The real takeaway for Amazon for me, and the main reason that I am even in the name on a semi-permanent basis, is AWS. Sales there grew 45%. That's spectacular, but down from growth of 49% earlier in the year. Operating margin for this segment also contracted, from 31.1% in Q3 to 29.3%. Q4 was tough for all, and Microsoft's (MSFT) Azure also performed well but a little erratically. Should dollar valuations ease, and should there be some return to a more robust period of capital spending in the wake of an amicable agreement with China (a lot to ask), the world will breathe a little easier.
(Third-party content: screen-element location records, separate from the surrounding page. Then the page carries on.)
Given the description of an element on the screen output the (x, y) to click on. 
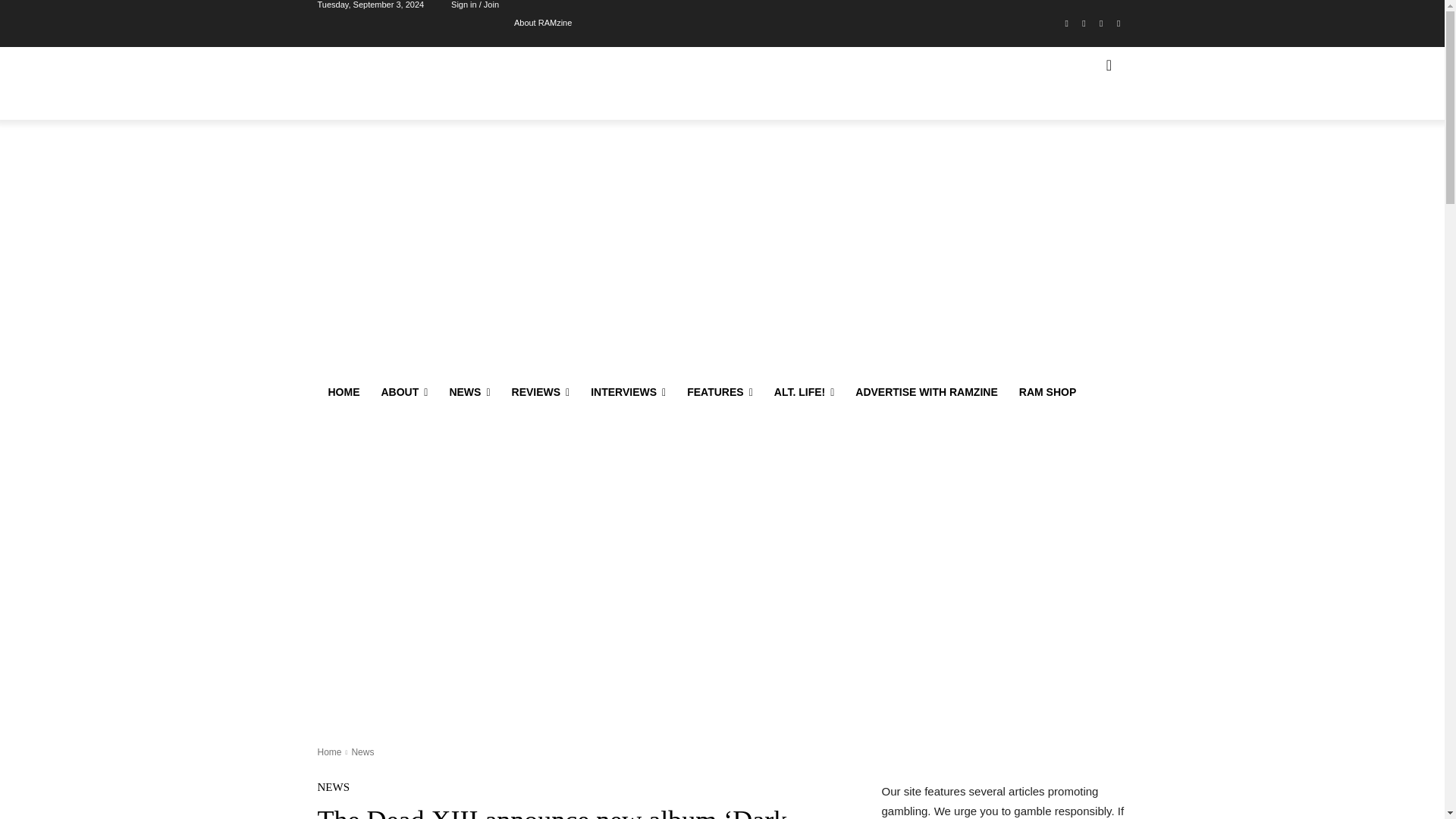
Instagram (1084, 23)
Facebook (1066, 23)
Twitter (1101, 23)
Youtube (1117, 23)
Given the description of an element on the screen output the (x, y) to click on. 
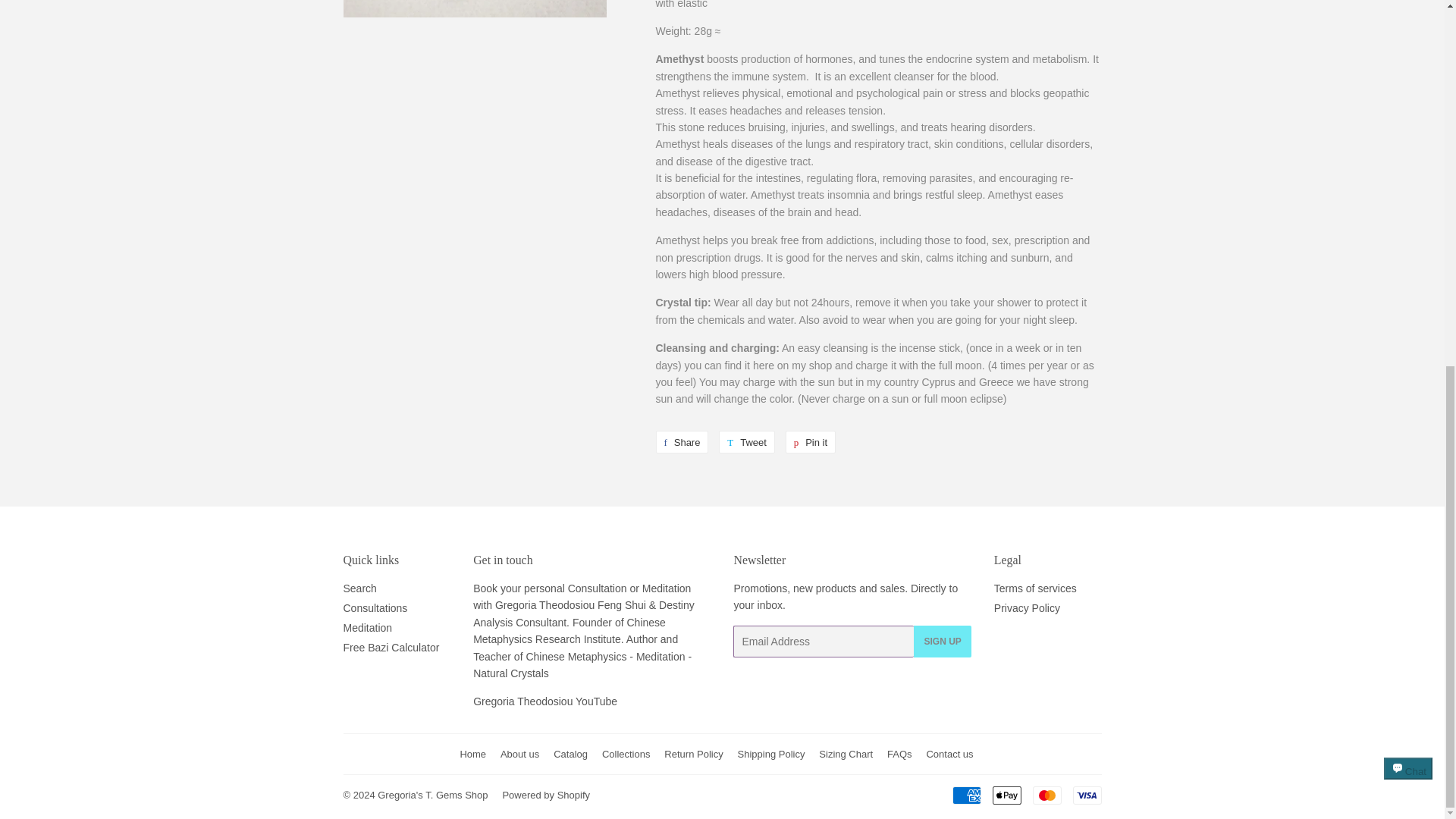
Terms of services (1035, 588)
Free Bazi Calculator (390, 647)
Mastercard (1046, 795)
Search (358, 588)
Shopify online store chat (1408, 123)
Consultations (374, 607)
Pin on Pinterest (810, 441)
Privacy Policy (681, 441)
Given the description of an element on the screen output the (x, y) to click on. 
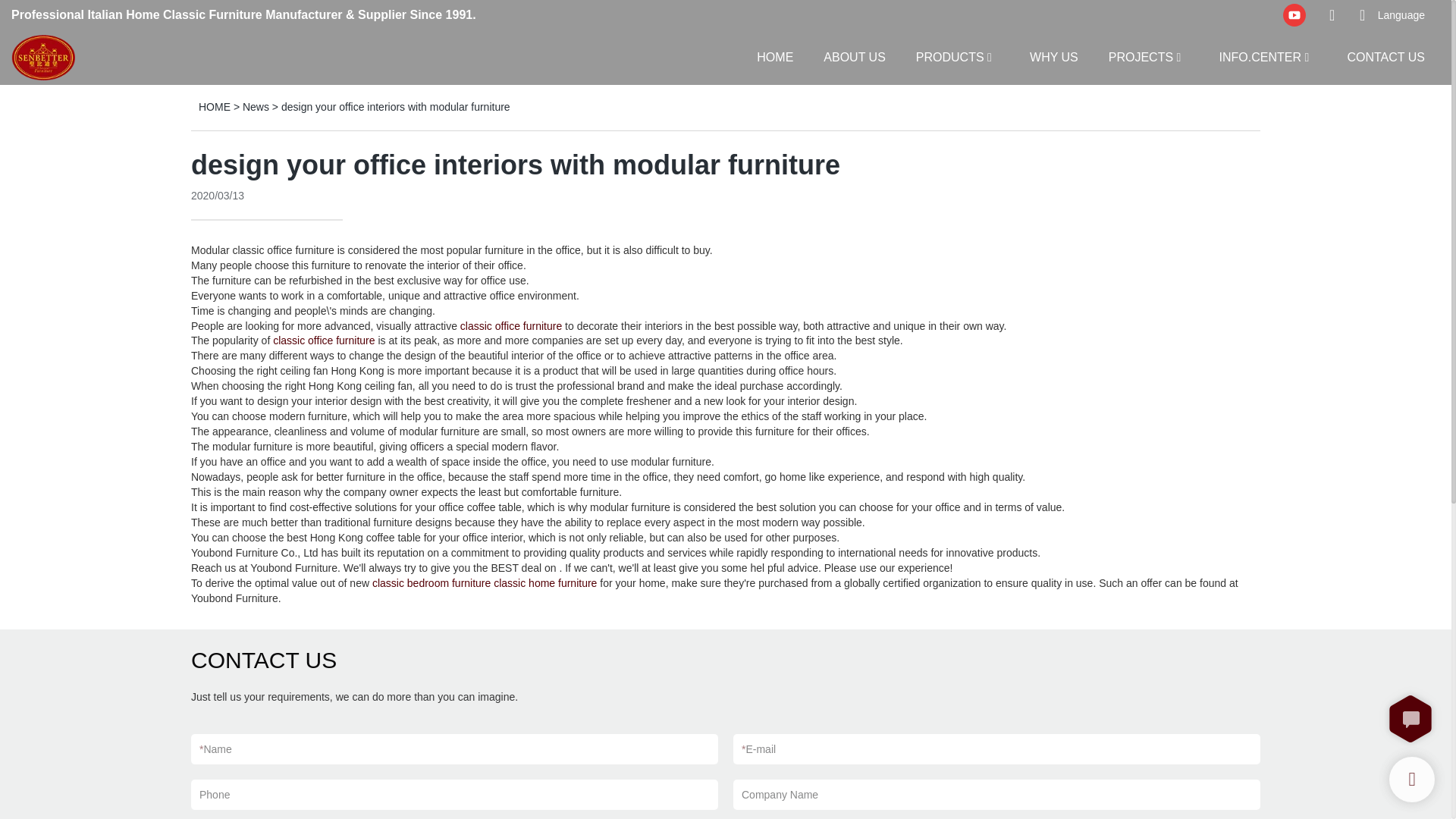
classic bedroom furniture (431, 582)
classic office furniture (323, 340)
classic home furniture (544, 582)
PROJECTS (1140, 56)
INFO.CENTER (1260, 56)
youtube (1293, 15)
classic home furniture (544, 582)
design your office interiors with modular furniture (396, 106)
classic office furniture (282, 250)
HOME (775, 56)
Given the description of an element on the screen output the (x, y) to click on. 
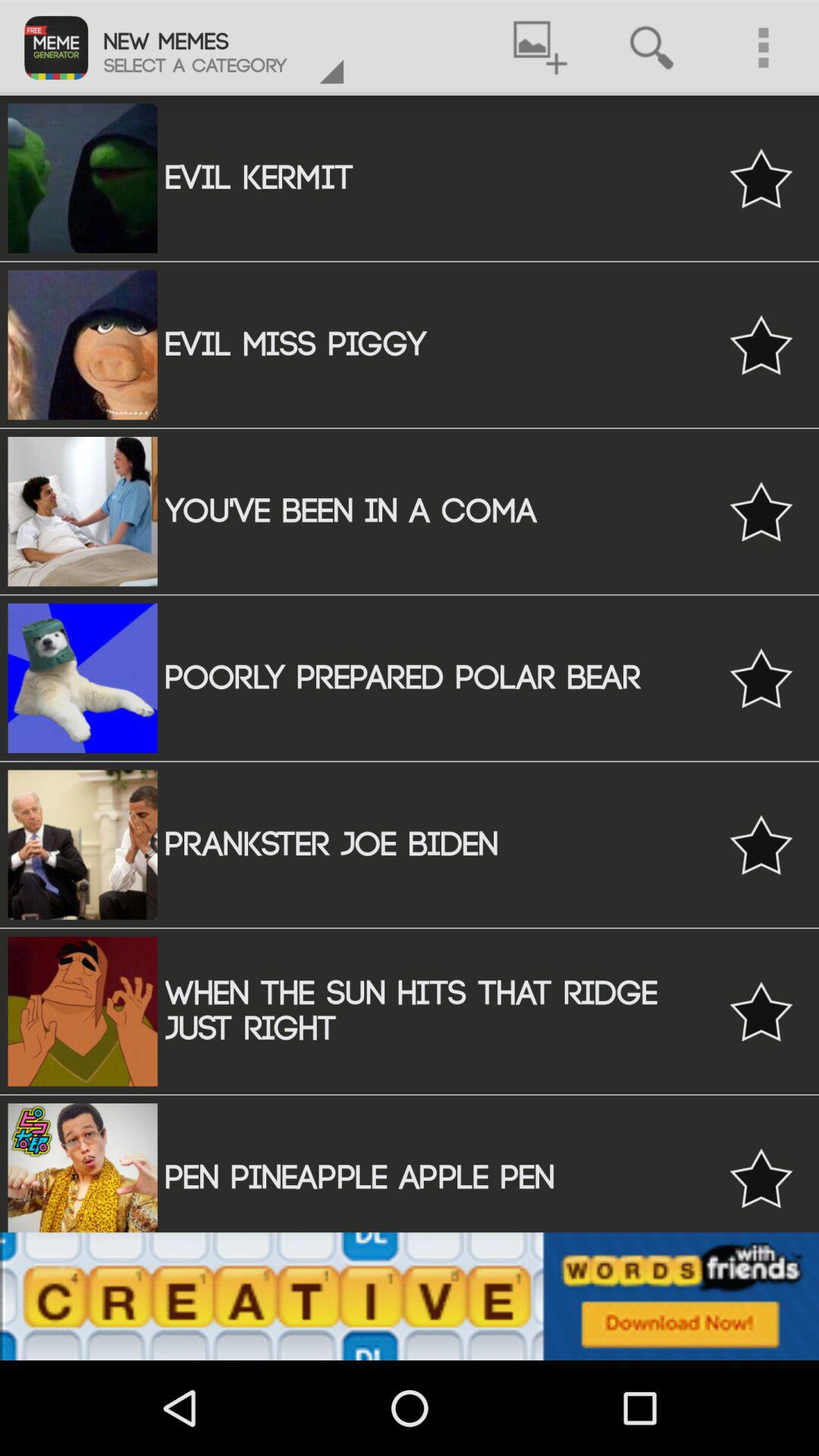
add meme to favorites (761, 178)
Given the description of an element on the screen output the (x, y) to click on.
Markets will at that point (may be getting a little ahead here) produce a salable rally. Understand?
The other key for me is slightly more problematic. Subscription Services under-performed consensus. That's Prime, music, video, etc. That's recurring revenue. Basically, though tiny in comparison to e-commerce, and even AWS, this is a potential gravy train. The firm is going to need to up their game if the intent is to properly compete versus the likes of Netflix (NFLX) and Disney (DIS) as this space only gets tougher moving forward.
Assuming that Thursday's high of $1736 remains the high for the week, probably a safe assumption at this point, my thought is that with a net basis far below likely short-term probabilities, I don't need to add on this dip, unless the dam really breaks, unless the idea is to score on a swing trade, but that's not investing. That's a different sport. My sweet spot for a core add does not present any higher than the Fibonacci level of $1575. Make no mistake. Amazon is probably the greatest company in planetary history. That's why the firm's rate of past growth becomes ever more difficult unless the firm starts spinning off pieces. Now that would truly be awesome.
Target Price: $2100 (reiteration)
Add More: $1525
Panic: $1350 (reiteration)
Sell Calls? Only if long more than 100 shares.
Sell Puts? No way.
Buy Options? Only for a day trade.
January Employment Situation (08:00 ET)
Non-Farm Payrolls: Expecting 161K, Last 312K.
Average Hourly Earnings: Expecting 3.2% y/y, Last 3.2% y/y.
Average Workweek: Expecting 34.5 hrs, Last 34.5 hrs.
Participation Rate: Expecting 63.0%, Last 63.1%.
Unemployment Rate: Expecting 3.9%, Last 3.9%.
Underemployment Rate: Last 7.6%.
Other Economics (All Times Eastern)
All Day - Total Vehicle Sales (Jan):
Expecting 17.2M, Last 17.6 annualized.
09:45 - Markit Manufacturing PMI (Jan-F): Flashed 54.9.
10:00 - ISM Manufacturing Index (Jan): Expecting 54.0, Last 54.1.
10:00 - U of M Consumer Sentiment (Jan-F): Flashed 90.7.
13:00 - Baker Hughes Oil Rig Count (Weekly): Last 862.